50      In dit verband moet ten eerste worden opgemerkt dat aan de analyse van de Commissie niet kan worden afgedaan door verzoeksters argument dat de Commissie heeft nagelaten de omvang van de markt en de belangrijke positie van TAROM op nationale en internationale routes te beoordelen.

51      Punt 43 en punt 44, onder b), van de richtsnoeren verplichten de Commissie immers niet om bij haar onderzoek of de dienst in kwestie „belangrijk” is, rekening te houden met de omvang van de betrokken markt. Dus ook al is de betrokken markt vrij beperkt, een op deze markt verrichte dienst kan toch belangrijk zijn in de zin van de richtsnoeren.

52      In casu berust de analyse van de Commissie in wezen op de vaststelling dat de beëindiging van de activiteiten van TAROM nadelig zou zijn voor de connectiviteit van de Roemeense regio’s die uitsluitend door TAROM worden bediend, en voor de economische situatie van die regio’s, en dat er in dat geval een concreet gevaar bestaat dat bepaalde passagiersvervoerdiensten in Roemenië worden onderbroken.

● **VASTGELEGDE GEGEVENS**
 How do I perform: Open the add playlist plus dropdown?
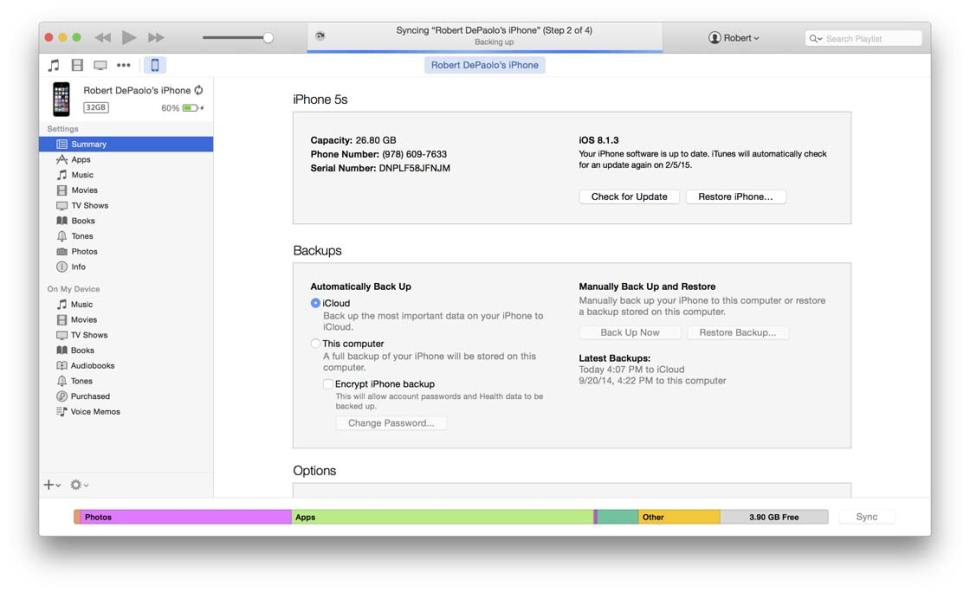coord(53,484)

● **OPDRACHT**
Beantwoord op basis van het tekstfragment over TAROM de volgende vragen:
1. Welk argument van verzoekster kan niet afdoen aan de analyse van de Commissie?
2. Welke punten van de richtsnoeren verplichten de Commissie niet om rekening te houden met de omvang van de betrokken markt?
3. Voor welke regio's zou de beëindiging van de activiteiten van TAROM nadelig zijn?
De gegevens spelen hierbij geen enkele rol.

● **UITGEWERKTE OPLOSSING**
1. Het argument dat de Commissie heeft nagelaten de omvang van de markt en de belangrijke positie van TAROM op nationale en internationale routes te beoordelen.
2. Punt 43 en punt 44, onder b), van de richtsnoeren.
3. Voor de Roemeense regio's die uitsluitend door TAROM worden bediend. De beëindiging zou nadelig zijn voor hun connectiviteit en hun economische situatie.